As soon as a few preliminaries were out of the way, Wood came closer to the victim on his iron frame. The wizard raised and spread his empty hands. For this sacrifice he must use nothing so direct as a knife. Subtle and bloodless must be the draining of this victim’s life. Its energies were needed as solvents and lubricants, to melt th
e seals and oil the hinges of the dungeon door through which Orcus must eventually pass if it was finally decided to free him. Wood began to work now with his most subtle arts, to extract the energies of Chup’s life without the use of material weapons. Proceeding slowly and carefully, Wood ignored, or at least he did not stop to savor, the reactions of the victim whose mind must be made clear so he could understand what was happening to him. The essential oil of despair must be added to those of fear and pain. Chup, regaining his wits at last, strained at his iron bonds, and looked up with a new and understanding horror at the man who was beginning to kill him.
Wood had killed in ritual so often than now it seemed no more important to him than the cracking of an egg. While his voice chanted, and his hands gestured, his mind held steady to the useful working image. Once more in imagination he had descended to the nethermost dungeon. Now he stood there like an artisan, a workman lubricating a lock, an intricate tremendous lock that held a massive door, a door securely sealed and barred, whose key had been put so far away that it had been forgotten.

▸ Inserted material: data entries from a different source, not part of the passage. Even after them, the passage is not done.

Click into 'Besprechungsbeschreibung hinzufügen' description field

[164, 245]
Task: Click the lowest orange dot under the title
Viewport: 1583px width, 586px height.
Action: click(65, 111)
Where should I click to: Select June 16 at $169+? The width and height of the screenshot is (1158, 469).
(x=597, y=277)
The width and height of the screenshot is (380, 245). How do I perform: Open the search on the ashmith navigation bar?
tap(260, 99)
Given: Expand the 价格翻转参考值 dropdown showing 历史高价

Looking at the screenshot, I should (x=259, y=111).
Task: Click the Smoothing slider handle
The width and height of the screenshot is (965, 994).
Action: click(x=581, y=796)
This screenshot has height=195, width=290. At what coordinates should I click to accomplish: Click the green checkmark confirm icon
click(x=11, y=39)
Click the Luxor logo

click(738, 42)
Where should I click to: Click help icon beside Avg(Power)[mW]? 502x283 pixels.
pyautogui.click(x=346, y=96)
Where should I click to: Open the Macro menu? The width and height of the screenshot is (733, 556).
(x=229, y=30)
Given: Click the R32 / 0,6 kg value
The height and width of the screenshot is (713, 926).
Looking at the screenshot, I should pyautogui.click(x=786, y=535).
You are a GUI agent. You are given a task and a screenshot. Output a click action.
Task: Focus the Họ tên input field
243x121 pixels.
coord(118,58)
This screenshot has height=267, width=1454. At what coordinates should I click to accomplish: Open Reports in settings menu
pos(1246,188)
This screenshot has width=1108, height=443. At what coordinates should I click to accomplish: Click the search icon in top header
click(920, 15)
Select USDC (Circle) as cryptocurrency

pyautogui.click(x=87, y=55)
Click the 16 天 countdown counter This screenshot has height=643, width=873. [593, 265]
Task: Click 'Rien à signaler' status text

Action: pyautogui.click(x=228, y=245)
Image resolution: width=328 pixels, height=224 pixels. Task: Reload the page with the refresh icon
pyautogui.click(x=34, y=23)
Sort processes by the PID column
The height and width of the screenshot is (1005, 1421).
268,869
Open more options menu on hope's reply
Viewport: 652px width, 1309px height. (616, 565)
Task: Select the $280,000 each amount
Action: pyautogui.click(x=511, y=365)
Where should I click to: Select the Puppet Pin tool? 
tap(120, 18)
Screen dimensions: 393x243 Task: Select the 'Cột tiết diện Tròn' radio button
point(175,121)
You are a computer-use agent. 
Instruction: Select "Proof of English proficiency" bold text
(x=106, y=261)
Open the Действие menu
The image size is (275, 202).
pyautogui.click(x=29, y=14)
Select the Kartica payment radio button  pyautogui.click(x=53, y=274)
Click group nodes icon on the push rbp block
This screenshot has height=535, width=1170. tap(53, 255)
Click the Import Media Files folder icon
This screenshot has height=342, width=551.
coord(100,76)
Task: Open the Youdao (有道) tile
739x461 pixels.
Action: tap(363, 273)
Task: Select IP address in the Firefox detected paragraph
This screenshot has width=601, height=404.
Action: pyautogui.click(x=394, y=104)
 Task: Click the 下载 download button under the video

Another terrible ceremony would be needed for the recovery of that key, but that was for another day.
On the other side of the door, Wood knew, the monster moved (aye, he could feel and hear it through the door), the utter beast, a slouching, slimy and wall-bulging weight, that slid against the door, and turned within its tiny cell and padded on along the tiny circle it must walk. It was fully awakened now. He felt its foul breath issuing... enough. When he envisioned demons breathing, more than enough. The workman’s image was the one that he must keep in mind. He must oil the unopenable hinges, and the lock, and make them ready to be used. Now, twist and squeeze the oily rag (whose name was Chup) to get the solvent and the lubricant. Probe deeply now into the lock and clear the sealing force from all the parts...
Incredibly, the workman’s hand upon the door was seized, by something from the other side. Wood’s hand went dead as ice. A numbing shock flew all along his arm. He tried to step back from the door, to pull away. When that effort failed he sought to tear his mind out of the image at once, terrible though the dangers were in doing so. But still his hand was held. He could only gape in horrified disbelief as the monster, having been somehow granted some kind of fingerhold within the lock, proceeded to make good use of it, applying his full strength.